**GIVEN PROBLEM**
List every person identified by name in the case summary below.

**SUPPLIED TEXT**
-------

2019 Ohio 2350
Ohio Ct. App.2019Background
- Police responded to a complaint that Hawks was selling drugs from 1782 Tuttle Ave., a house owned by James Sisco; Sisco was unavailable.
- Officers approached Dana Ray, who was grilling outside and told them Hawks lived there; Ray signed a consent-to-search form.
- Officers entered through a side door, were directed upstairs, and encountered a doorway partially covered by a sheet that led to Hawks’ rented, private upstairs bedroom.
- Officer Johnson entered the bedroom without announcing, found Hawks (naked) and a female, and observed a baggie he believed was meth on a dresser; Hawks was arrested and a meth pipe found on search.
- At suppression, trial court found Ray was a co-inhabitant but failed to show mutual use/joint control of Hawks’ private bedroom and that officers made no inquiry into Ray’s authority; court suppressed evidence as product of unlawful entry.

-------

(Target pointing data)
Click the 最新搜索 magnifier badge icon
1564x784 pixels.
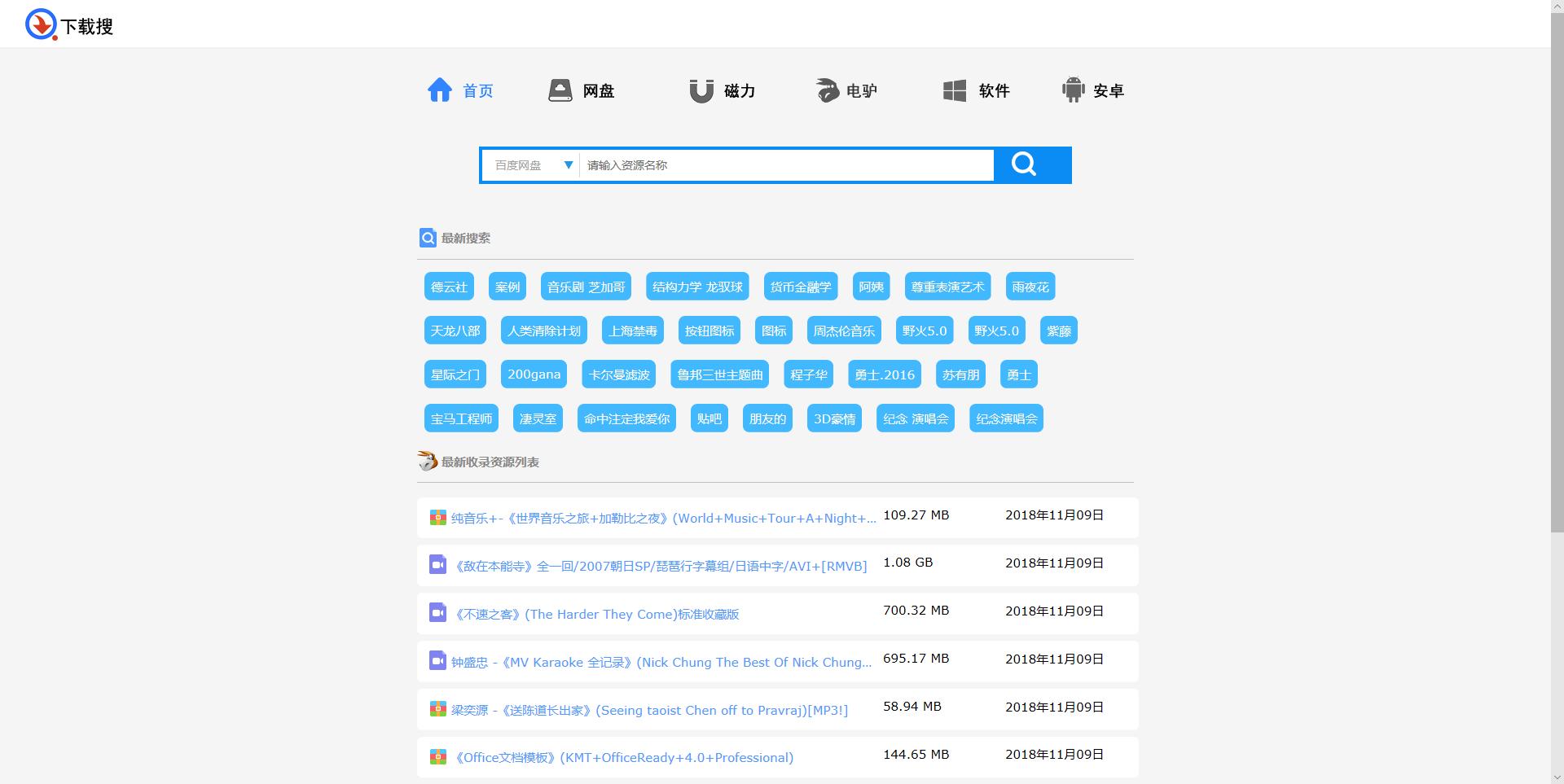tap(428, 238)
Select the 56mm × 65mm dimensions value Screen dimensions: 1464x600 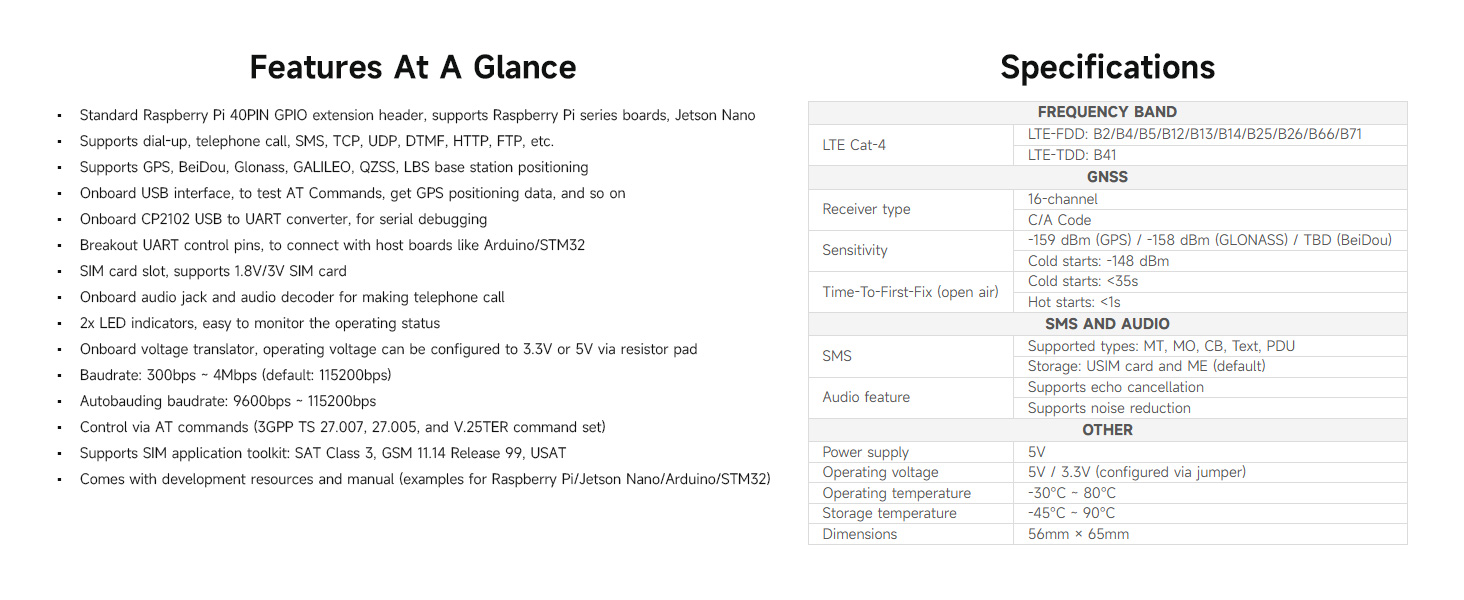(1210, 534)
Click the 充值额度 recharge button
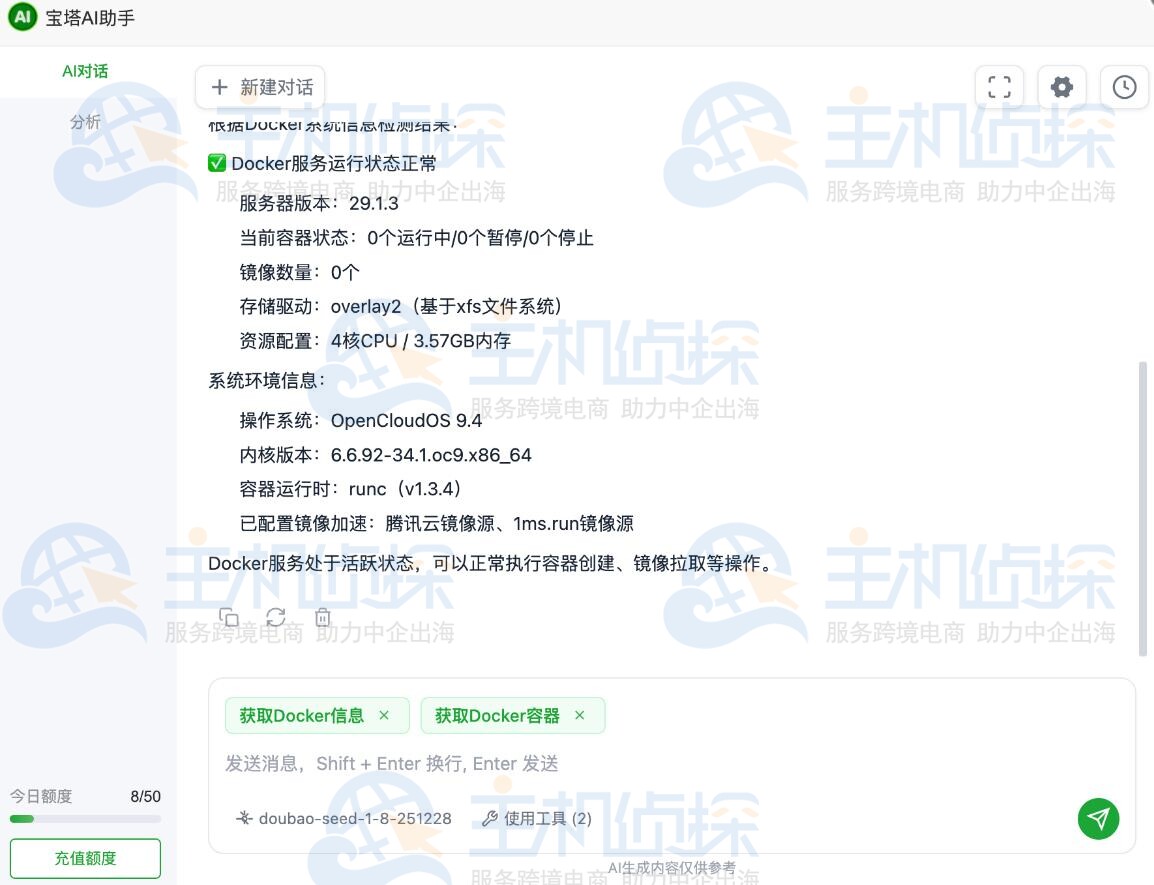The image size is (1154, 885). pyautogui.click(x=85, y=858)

-------

**RESULT OF THIS TASK**
Hawks
James Sisco
Dana Ray
Officer Johnson